Justia Class Action Opinion Summaries
Articles Posted in Products Liability
Empire Abrasive Equipment Corp. v. Morgan
Henry Morgan, Sr. filed a personal-injury suit against eighty-eight defendants, claiming injuries related to silicosis. Morgan, Sr., died while the personal-injury case was pending, and the case eventually was dismissed. More than three years after Morgan, Sr.'s death, his son, Henry Morgan, Jr., filed a wrongful-death suit individually and on behalf of all wrongful-death beneficiaries of Morgan, Sr. The defendants filed a motion for summary judgment based on the running of the statute of limitations. The trial court denied the motion. Because the wrongful-death suit was filed more than three years after the death of Morgan, Sr., the statute of limitations barred any wrongful-death and survival claims. Accordingly, the Supreme Court reversed the trial court’s judgment and render judgment in favor of the defendants. View "Empire Abrasive Equipment Corp. v. Morgan" on Justia Law
Glazer v. Whirlpool Corp.
The named plaintiffs are Ohio residents who purchased front-loading washing machines manufactured by defendant. Within months after their purchases, the plaintiffs noticed the smell of mold or mildew emanating from the machines and from laundry washed in the machines. One plaintiff found mold growing on the sides of the detergent dispenser, another saw mold growing on the rubber door seal, despite allowing the machine doors to stand open. They filed suit, alleging tortious breach of warranty, negligent design, and negligent failure to warn. The district court certified a class comprised of Ohio residents who purchased one of the specified machines in Ohio primarily for personal, family, or household purposes and not for resale (Federal Rule of Civil Procedure 23(a) and (b)(3)). The Sixth Circuit affirmed class certification, with proof of damages reserved for individual determination. Plaintiffs’ proof established numerosity, commonality, typicality, and adequate representation. Common questions predominate over individual ones and class action is a superior method to adjudicate the claims.View "Glazer v. Whirlpool Corp." on Justia Law
Samuel-Bassett v. Kia Motors America, Inc.

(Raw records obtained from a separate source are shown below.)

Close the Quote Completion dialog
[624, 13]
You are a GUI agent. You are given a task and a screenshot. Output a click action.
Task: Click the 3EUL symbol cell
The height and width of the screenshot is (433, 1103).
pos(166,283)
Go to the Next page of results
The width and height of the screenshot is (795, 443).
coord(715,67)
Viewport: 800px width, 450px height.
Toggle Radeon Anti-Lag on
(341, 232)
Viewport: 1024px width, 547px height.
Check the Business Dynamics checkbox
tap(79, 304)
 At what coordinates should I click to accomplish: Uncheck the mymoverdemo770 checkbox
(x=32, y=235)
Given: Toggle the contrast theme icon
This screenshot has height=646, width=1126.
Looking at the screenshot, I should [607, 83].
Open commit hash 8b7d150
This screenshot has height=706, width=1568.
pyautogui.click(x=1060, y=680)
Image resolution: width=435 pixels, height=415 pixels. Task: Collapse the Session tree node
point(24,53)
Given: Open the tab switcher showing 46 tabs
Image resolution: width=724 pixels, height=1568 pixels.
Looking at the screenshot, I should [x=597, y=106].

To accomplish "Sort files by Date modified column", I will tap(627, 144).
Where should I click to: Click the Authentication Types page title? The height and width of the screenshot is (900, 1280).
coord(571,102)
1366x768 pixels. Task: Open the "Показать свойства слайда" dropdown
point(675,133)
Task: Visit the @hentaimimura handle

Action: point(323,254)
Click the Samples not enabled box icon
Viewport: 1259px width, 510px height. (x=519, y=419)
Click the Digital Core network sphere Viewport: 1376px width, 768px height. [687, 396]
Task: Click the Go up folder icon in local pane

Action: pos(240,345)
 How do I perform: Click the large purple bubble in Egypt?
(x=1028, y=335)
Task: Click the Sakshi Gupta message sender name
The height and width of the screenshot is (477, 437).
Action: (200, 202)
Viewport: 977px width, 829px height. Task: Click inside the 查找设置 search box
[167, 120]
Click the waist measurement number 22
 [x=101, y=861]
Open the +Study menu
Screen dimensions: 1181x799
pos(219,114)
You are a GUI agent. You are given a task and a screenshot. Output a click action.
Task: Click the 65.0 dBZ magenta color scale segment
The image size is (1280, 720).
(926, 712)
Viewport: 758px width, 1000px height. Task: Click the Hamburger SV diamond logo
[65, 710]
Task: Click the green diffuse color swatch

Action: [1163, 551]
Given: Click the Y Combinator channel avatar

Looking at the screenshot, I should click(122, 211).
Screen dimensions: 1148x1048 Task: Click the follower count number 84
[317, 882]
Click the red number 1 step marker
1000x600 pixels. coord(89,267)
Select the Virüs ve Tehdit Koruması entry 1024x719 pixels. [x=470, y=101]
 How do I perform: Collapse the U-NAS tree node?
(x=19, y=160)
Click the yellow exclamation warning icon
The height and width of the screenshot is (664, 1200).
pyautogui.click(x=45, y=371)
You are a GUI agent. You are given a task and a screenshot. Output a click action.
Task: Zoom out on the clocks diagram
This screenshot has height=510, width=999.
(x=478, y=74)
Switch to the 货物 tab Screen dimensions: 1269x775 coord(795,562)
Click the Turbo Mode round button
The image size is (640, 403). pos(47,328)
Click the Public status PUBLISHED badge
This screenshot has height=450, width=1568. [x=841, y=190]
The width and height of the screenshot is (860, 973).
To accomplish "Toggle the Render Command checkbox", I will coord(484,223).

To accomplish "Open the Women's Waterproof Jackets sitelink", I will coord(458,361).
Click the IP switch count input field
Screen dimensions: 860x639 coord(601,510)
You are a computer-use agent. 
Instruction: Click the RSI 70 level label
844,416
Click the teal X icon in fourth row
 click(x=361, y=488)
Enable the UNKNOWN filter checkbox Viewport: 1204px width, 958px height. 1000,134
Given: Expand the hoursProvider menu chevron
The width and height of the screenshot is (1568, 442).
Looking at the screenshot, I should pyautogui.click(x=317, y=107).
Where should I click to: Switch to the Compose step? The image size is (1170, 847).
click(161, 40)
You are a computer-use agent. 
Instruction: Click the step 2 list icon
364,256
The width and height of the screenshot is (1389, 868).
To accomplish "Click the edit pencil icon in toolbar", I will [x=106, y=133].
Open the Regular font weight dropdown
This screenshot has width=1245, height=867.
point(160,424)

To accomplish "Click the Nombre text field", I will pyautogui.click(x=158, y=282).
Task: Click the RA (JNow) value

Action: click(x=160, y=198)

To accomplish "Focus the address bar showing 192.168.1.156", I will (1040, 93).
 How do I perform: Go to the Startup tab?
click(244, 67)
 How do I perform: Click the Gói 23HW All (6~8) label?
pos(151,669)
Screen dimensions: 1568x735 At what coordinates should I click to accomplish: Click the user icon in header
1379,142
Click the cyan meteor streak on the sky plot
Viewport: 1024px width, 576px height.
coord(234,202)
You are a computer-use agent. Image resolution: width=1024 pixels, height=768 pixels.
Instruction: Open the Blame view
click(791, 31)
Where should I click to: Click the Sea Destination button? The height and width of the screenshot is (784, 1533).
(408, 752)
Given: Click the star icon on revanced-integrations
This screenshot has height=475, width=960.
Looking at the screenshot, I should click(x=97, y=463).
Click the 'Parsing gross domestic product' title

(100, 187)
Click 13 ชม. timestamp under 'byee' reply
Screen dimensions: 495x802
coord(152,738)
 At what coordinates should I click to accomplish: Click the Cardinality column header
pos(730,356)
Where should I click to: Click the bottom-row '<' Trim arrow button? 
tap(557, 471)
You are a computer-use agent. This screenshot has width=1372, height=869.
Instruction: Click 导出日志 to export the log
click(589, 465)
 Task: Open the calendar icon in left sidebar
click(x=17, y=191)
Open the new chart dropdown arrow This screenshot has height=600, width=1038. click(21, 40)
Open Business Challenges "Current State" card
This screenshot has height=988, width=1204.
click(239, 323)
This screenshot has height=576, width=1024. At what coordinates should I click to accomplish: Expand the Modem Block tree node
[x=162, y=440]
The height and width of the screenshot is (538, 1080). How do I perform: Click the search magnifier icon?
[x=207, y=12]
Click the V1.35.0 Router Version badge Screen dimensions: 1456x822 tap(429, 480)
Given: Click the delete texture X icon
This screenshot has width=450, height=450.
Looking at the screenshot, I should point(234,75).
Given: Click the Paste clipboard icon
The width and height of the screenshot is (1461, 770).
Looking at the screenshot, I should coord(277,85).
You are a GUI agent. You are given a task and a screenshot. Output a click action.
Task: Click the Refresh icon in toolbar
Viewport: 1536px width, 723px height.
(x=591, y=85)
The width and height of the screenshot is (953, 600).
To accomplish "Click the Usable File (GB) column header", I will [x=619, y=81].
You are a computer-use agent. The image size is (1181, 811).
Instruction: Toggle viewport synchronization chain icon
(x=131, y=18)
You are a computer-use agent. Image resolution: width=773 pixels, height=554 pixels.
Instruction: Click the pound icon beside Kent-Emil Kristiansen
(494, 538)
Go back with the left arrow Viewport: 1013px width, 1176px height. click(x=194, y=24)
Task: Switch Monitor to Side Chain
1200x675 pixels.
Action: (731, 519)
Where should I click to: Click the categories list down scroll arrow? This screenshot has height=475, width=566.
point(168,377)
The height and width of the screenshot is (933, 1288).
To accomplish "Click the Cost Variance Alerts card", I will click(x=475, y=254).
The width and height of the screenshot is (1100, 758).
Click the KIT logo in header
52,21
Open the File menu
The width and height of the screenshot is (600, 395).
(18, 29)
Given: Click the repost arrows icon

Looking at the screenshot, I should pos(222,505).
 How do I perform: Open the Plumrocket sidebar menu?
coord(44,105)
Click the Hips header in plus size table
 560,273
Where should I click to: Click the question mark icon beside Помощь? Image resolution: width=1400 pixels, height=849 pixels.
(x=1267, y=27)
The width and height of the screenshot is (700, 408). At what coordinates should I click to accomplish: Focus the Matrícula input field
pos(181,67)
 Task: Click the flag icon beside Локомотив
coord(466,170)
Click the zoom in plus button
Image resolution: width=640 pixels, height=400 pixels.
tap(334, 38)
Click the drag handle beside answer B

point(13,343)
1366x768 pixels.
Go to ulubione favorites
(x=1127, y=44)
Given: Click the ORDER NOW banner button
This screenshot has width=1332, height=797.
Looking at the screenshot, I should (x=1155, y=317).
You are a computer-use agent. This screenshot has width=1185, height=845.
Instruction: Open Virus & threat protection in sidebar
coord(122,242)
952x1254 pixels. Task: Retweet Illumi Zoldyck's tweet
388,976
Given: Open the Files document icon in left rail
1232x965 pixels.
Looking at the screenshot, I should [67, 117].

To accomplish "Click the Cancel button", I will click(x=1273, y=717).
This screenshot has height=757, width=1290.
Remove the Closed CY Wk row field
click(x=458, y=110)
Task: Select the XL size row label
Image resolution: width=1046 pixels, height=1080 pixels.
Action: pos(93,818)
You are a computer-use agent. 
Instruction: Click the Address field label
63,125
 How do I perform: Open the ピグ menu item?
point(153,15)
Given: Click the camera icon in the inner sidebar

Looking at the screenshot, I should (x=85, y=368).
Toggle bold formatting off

Appellant Kia Motors America, Inc. unsuccessfully defended a class action lawsuit for breach of express warranty. It appealed a superior court's decision to affirm certification of the class by the trial court, and the amount of damages and litigation costs awarded to the class. Costs included a significant legal fee, entered pursuant to the Magnuson-Moss Warranty Improvement Act (MMWA). Appellee Shamell Samuel-Bassett, on behalf of herself and others similarly situated filed this class action lawsuit in January 2001, alleging that her Kia had an unsafe manufacturing defect in the braking system. In 2005, a jury rendered a verdict in favor of the class for breach of express warranty, and awarded damages in the amount of $600 per class member. The court molded the verdict to account for the 9,402 class members to which the parties had stipulated and recorded a $5.6 million verdict. Represented by new counsel, Kia filed an unsuccessful post-trial motion for judgment notwithstanding the verdict, or for a new trial. The issues on appeal to the Supreme Court were: (1) whether the class was properly certified; (2) whether evidence was sufficient to support the jury’s verdict and whether the verdict was against the weight of the evidence; (3) whether the jury’s verdict was properly molded to account for the 9,402 members of the class; (4) whether the trial court had authority to award attorneys’ fees after Bassett entered judgment on the class verdict; and (5) whether the risk multiplier was properly applied to an award of counsel fees under the MMWA. The Supreme Court affirmed in part, and reversed in part, the trial court's decision. The Court reversed the trial court to the extent that its order provided for enhancement of the attorneys' fees award beyond the amount permitted in the MMWA. View "Samuel-Bassett v. Kia Motors America, Inc." on Justia Law
Gonzalez-Servin v. Ford Motor Co.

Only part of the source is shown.